**PROVIDED MATERIAL**
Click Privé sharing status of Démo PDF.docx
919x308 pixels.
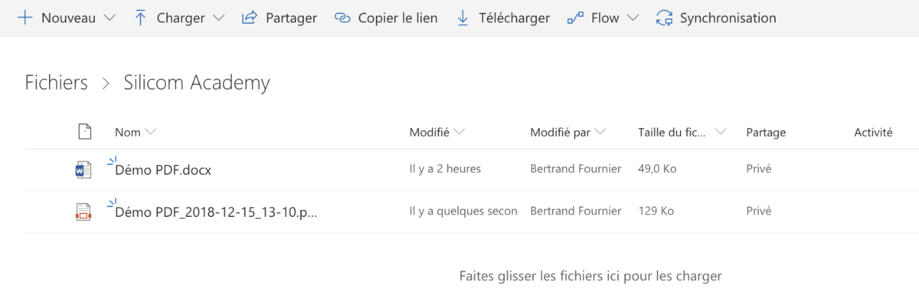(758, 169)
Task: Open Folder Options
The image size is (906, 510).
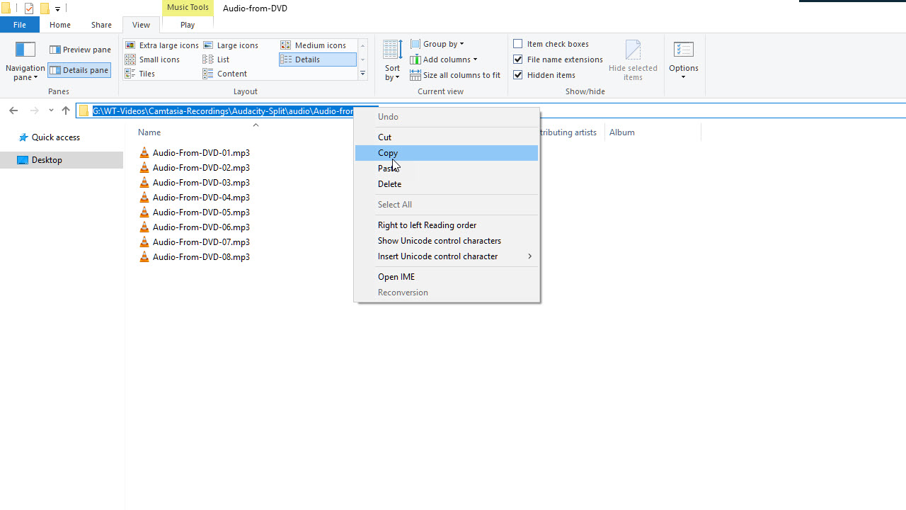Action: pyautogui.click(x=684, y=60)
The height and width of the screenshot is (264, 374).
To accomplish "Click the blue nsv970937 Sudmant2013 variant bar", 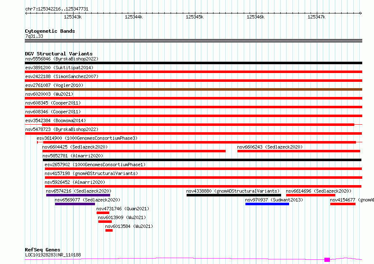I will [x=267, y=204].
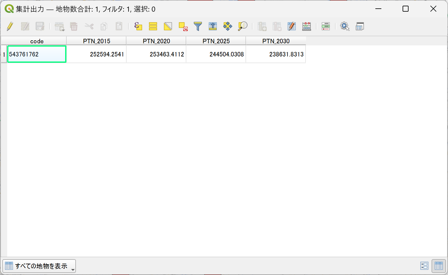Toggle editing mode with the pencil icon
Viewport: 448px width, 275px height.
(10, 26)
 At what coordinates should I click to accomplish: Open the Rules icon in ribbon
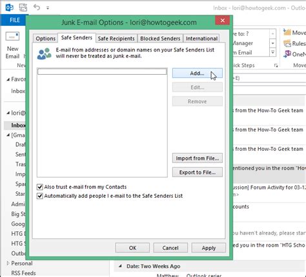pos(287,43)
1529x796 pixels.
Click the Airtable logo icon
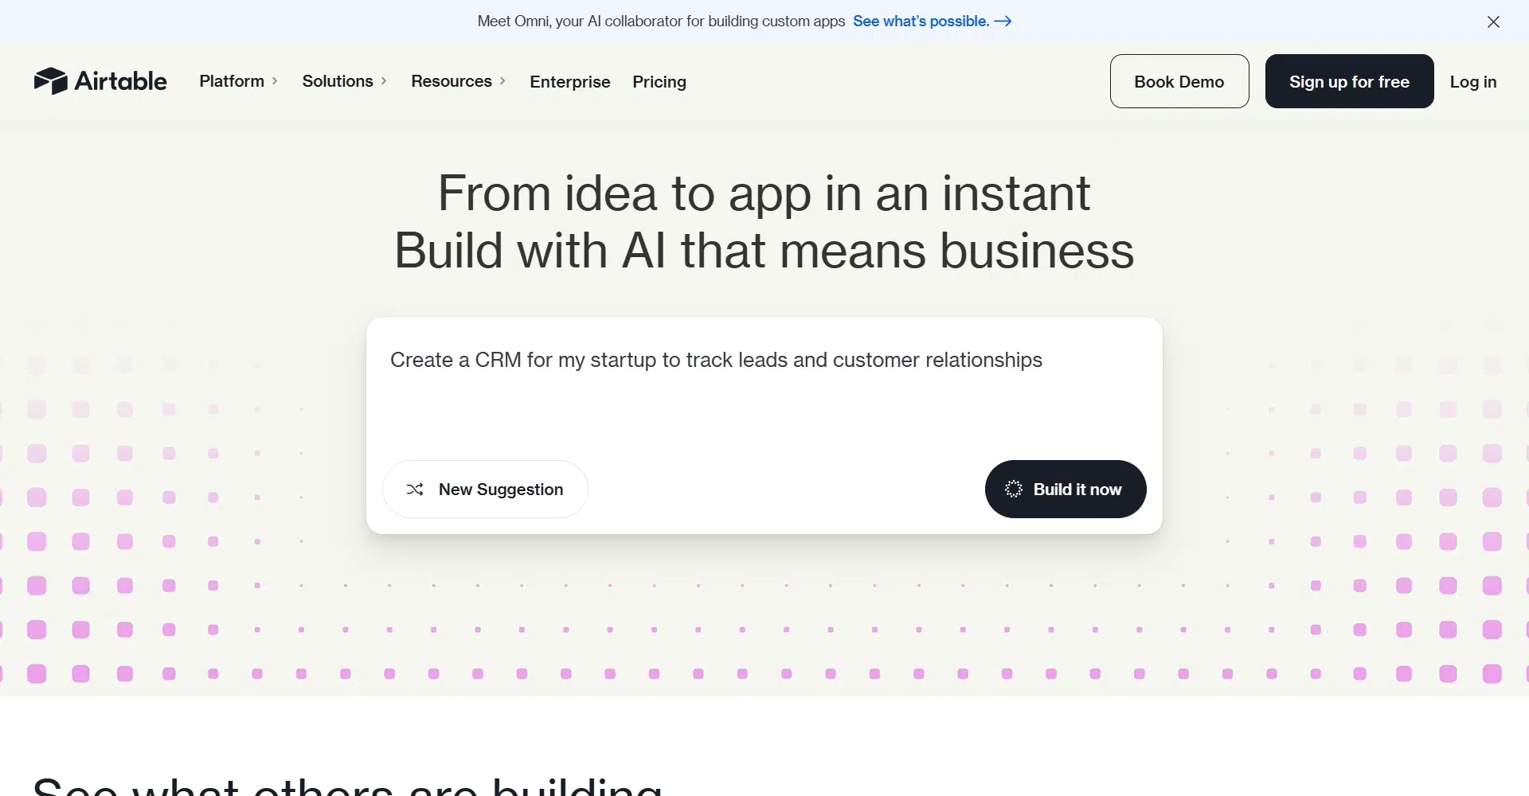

**ABOUT THIS TASK**
Starting with the opening line of the listing, write out each line exactly until the line that contains "The height and" has been included; skip the pictures.

**SOLUTION FOR THIS EXERCISE**
Click Privé sharing status of Démo PDF.docx
919x308 pixels.
(758, 169)
Task: Open Folder Options
The image size is (906, 510).
Action: pyautogui.click(x=684, y=60)
The height and width of the screenshot is (264, 374).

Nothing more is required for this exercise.